● **Stored entries**
<<<<
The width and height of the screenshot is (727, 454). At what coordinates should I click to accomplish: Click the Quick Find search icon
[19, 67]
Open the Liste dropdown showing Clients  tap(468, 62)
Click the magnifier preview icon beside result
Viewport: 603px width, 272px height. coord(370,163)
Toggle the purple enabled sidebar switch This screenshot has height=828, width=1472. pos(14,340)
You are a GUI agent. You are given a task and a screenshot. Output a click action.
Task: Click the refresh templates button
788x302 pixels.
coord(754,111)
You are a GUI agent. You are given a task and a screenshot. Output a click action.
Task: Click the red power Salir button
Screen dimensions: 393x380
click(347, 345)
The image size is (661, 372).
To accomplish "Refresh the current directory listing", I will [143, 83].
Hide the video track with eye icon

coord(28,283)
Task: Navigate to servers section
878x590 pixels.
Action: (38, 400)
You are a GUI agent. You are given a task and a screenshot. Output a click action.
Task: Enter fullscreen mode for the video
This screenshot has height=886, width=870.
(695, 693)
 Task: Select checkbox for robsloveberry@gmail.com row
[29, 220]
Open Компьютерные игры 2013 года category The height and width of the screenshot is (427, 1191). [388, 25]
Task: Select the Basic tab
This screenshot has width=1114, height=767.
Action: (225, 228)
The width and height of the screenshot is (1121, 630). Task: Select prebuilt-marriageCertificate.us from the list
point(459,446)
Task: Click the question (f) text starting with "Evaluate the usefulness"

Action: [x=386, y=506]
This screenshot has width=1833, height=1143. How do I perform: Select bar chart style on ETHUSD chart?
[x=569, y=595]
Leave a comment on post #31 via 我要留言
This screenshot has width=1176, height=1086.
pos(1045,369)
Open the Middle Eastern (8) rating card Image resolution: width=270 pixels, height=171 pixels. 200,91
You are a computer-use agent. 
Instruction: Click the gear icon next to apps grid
>>>>
● **Given instruction**
Reproduce every item above word for word, line by line.

● **Output of the exercise**
The width and height of the screenshot is (727, 454). At what coordinates should I click to accomplish: Click the Quick Find search icon
[19, 67]
Open the Liste dropdown showing Clients  tap(468, 62)
Click the magnifier preview icon beside result
Viewport: 603px width, 272px height. coord(370,163)
Toggle the purple enabled sidebar switch This screenshot has height=828, width=1472. pos(14,340)
You are a GUI agent. You are given a task and a screenshot. Output a click action.
Task: Click the refresh templates button
788x302 pixels.
coord(754,111)
You are a GUI agent. You are given a task and a screenshot. Output a click action.
Task: Click the red power Salir button
Screen dimensions: 393x380
click(347, 345)
The image size is (661, 372).
To accomplish "Refresh the current directory listing", I will [143, 83].
Hide the video track with eye icon

coord(28,283)
Task: Navigate to servers section
878x590 pixels.
Action: (38, 400)
You are a GUI agent. You are given a task and a screenshot. Output a click action.
Task: Enter fullscreen mode for the video
This screenshot has height=886, width=870.
(695, 693)
 Task: Select checkbox for robsloveberry@gmail.com row
[29, 220]
Open Компьютерные игры 2013 года category The height and width of the screenshot is (427, 1191). [388, 25]
Task: Select the Basic tab
This screenshot has width=1114, height=767.
Action: (225, 228)
The width and height of the screenshot is (1121, 630). Task: Select prebuilt-marriageCertificate.us from the list
point(459,446)
Task: Click the question (f) text starting with "Evaluate the usefulness"

Action: [x=386, y=506]
This screenshot has width=1833, height=1143. How do I perform: Select bar chart style on ETHUSD chart?
[x=569, y=595]
Leave a comment on post #31 via 我要留言
This screenshot has width=1176, height=1086.
pos(1045,369)
Open the Middle Eastern (8) rating card Image resolution: width=270 pixels, height=171 pixels. 200,91
You are a computer-use agent. 
Instruction: Click the gear icon next to apps grid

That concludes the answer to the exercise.